Avec la popularisation d'internet et du web, l'URL est passée d'une information technique à un détail quasi insignifiant tous les jours. Et c'est cette apparente insignifiance qui a permis des abus, allant des commerçants jaloux de marques mieux placées qu'eux, à la contrefaçon, au vol de données jusqu'à l'espionnage économique ou étatique.
L'URL est une technologie ouverte à tous, sujette à de nombreux hacks, et hélas combinée avec l'exploitation psychologique, elle peut induire à des usages malicieux donc à des escroqueries. Entre le cybersquatting, le déchiffrement difficile pour un novice d'éléments techniques, les homoglyphes du punycode, les possibilités de piéger sont très nombreuses.
Vous avez peut-être compris pourquoi il n'est pas inutile de comprendre comment fonctionne une URL : parce que des personnes mal intentionnées vont utiliser cette connaissance contre vous.
Les détournements d'URL pour arnaques profitent parfois de circonstances bien plus simples, et là aussi, on ne peut que regarder les utilisateurs d'un air navré… Et avoir de la compassion ! En toute honnêteté, nous devons reconnaître que parfois, on aurait pu se faire avoir, marcher dedans si nous n'avions pas fait plus attention. Et c'est là que connaître comment fonctionne chaque élément d'une URL permet de découvrir comment et pourquoi on peut se faire berner, d'où l'intérêt d'informer sur ce qu'est qu'une URL, son usage et ses astuces cachées.
Car si nous arrivons à faire découvrir à des personnes profanes quelques éléments techniques de l'URL, et à les leur faire comprendre, peut-être seront-elles suffisamment avisées pour ne pas retomber dans un piège qui peut sembler tellement grossier, pour nous les gens supposés avertis.
Par exemple, l'une des arnaques récentes via une URL utilise la déclaration d'utilisateur de l'autorité, qui se place avant le nom de domaine. Vous savez, c'est de la forme https://utilisateur@nom.de.domaine, donc le mot utilisateur
.
Vous n'imaginez pas le nombre de gens qui s'arrêtent à l'arobase, dès qu'ils croient reconnaitre un nom de domaine familier comme sncf.fr
ou impots.gouv.fr
; ils cliquent dessus et se retrouvent sans s'en rendre compte sur un site web qui a le goût de, mais qui n'est absolument pas ce qu'il prétend être, un piège où les personnes leurrées vont en bonne conscience donner leur numéro de carte bancaire.

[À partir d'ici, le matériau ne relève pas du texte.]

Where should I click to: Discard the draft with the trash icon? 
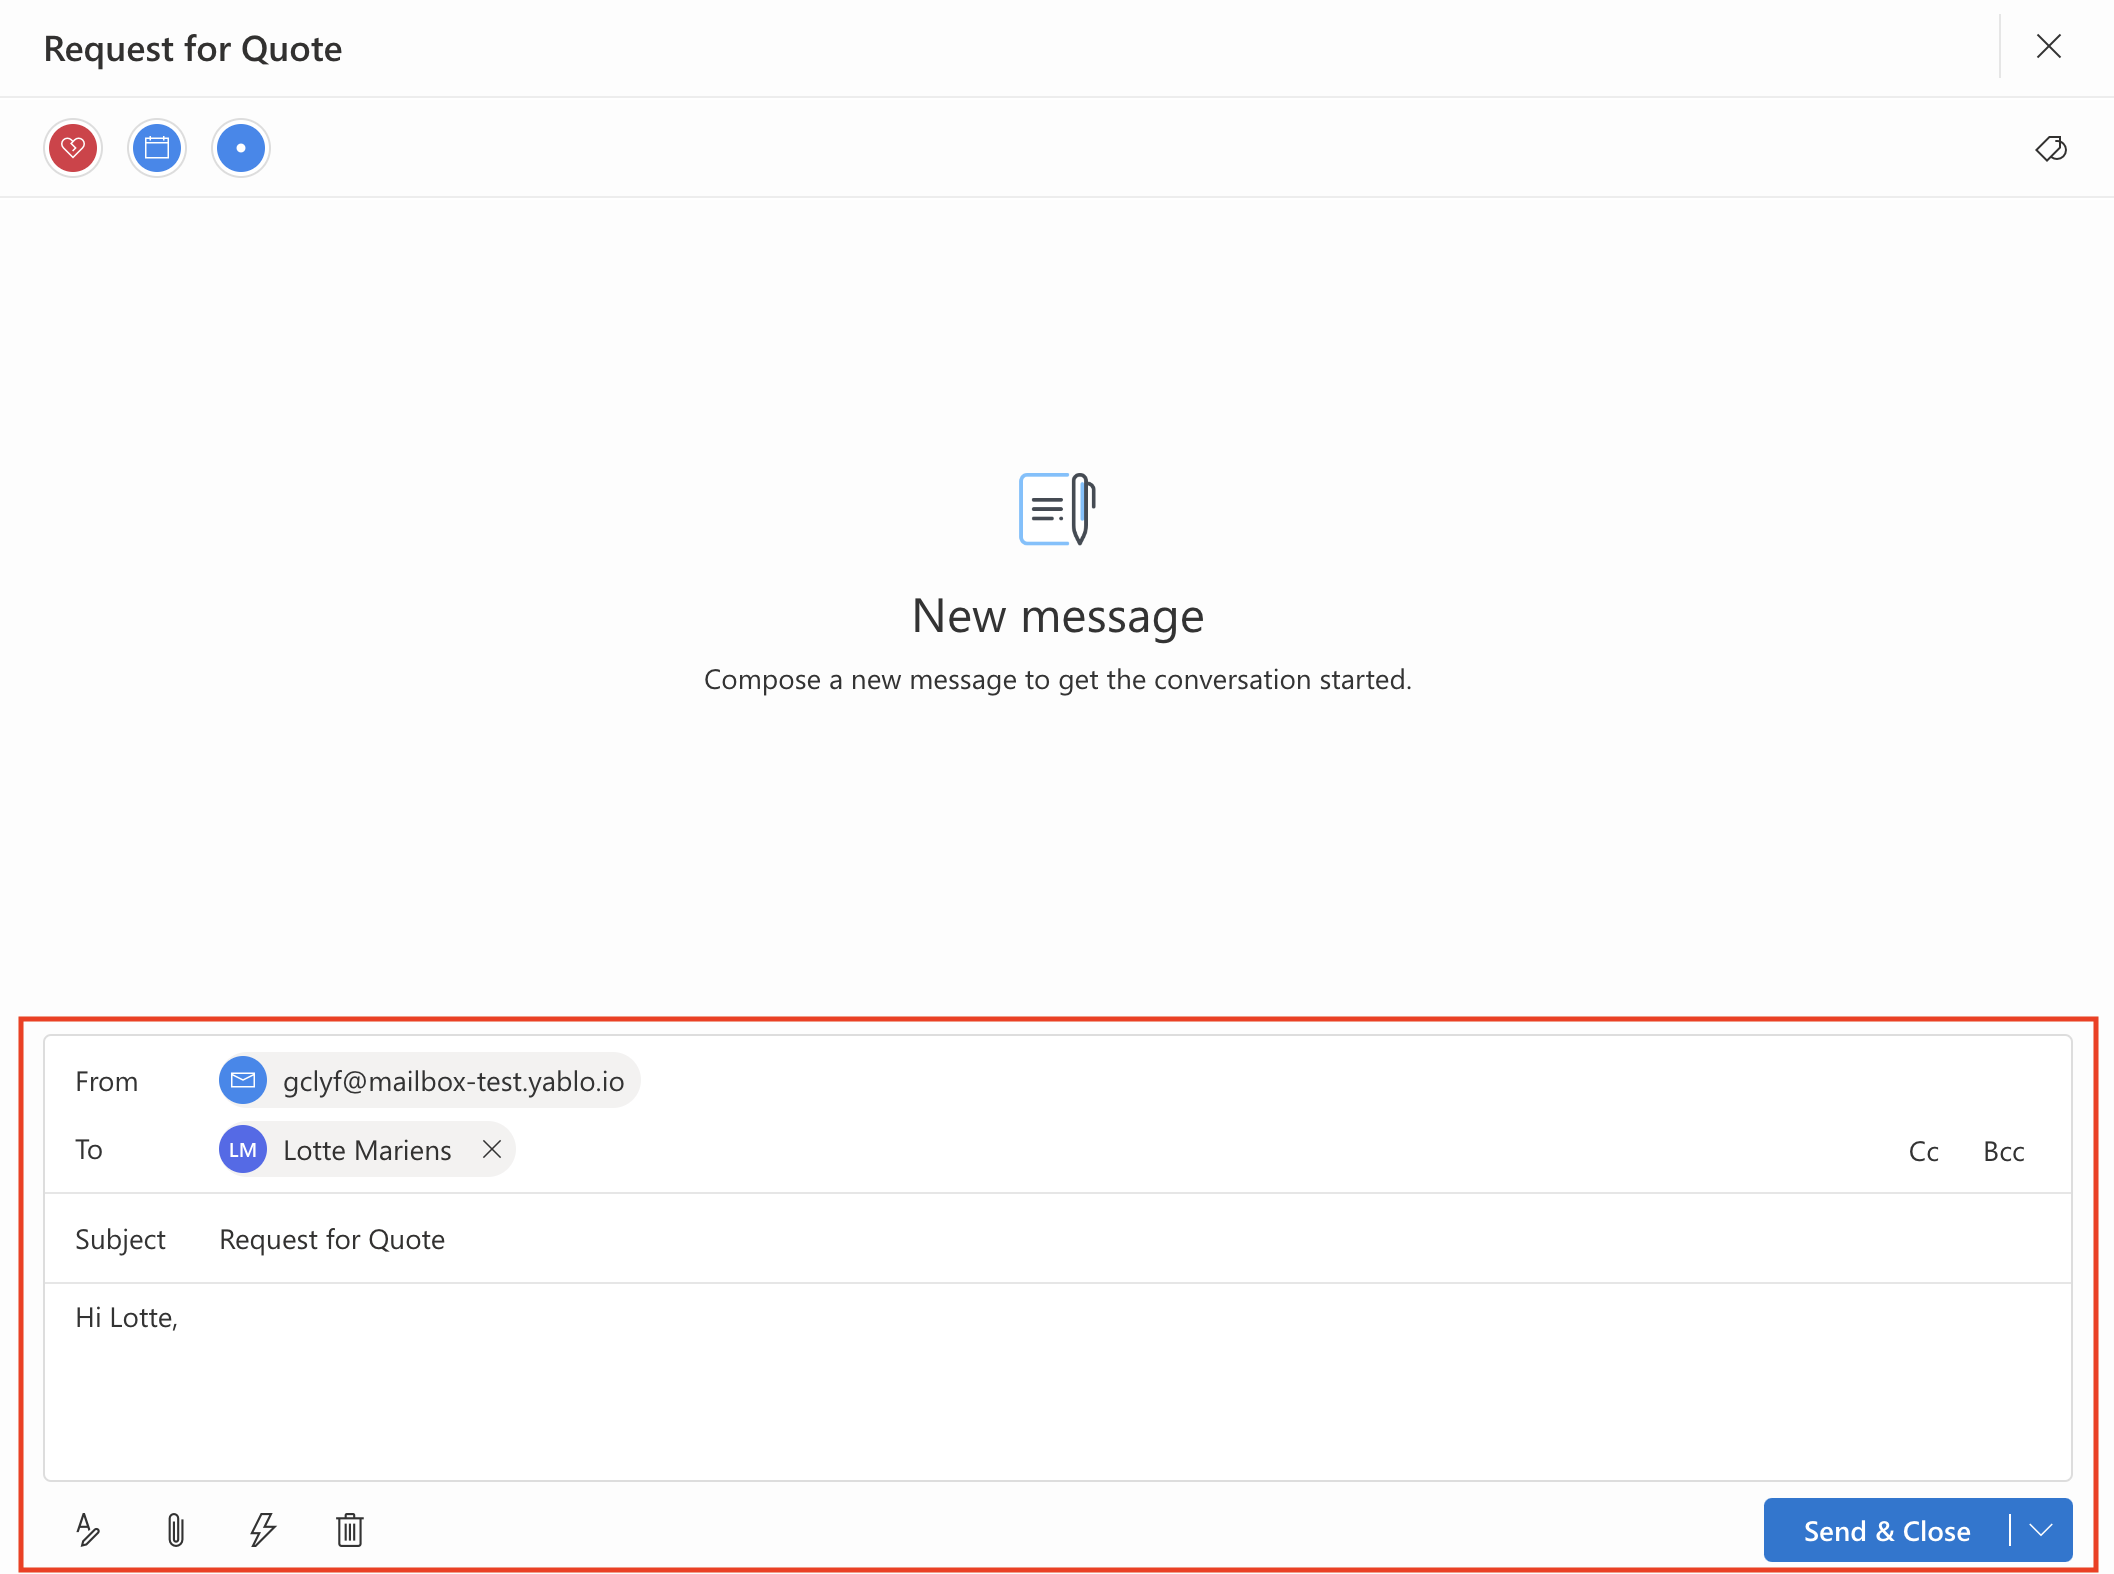348,1529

Et là, c'est jackpot pour les escrocs. Un hameçonnage aux coordonnées personnelles ou bancaires en toute quiétude.
Comme l'a révélé Sébastien Gavois du site Next.ink fin 2023, Firefox est le seul navigateur à demander confirmation avant de suivre effectivement l'URL en cas de présence de la notion d'utilisateur. Mais cette option ne marche que si le site n'a effectivement pas besoin d'un identifiant, donc très rapidement, cette protection va être contournée, et le navigateur Firefox n'est utilisé que par moins de 5% des internautes.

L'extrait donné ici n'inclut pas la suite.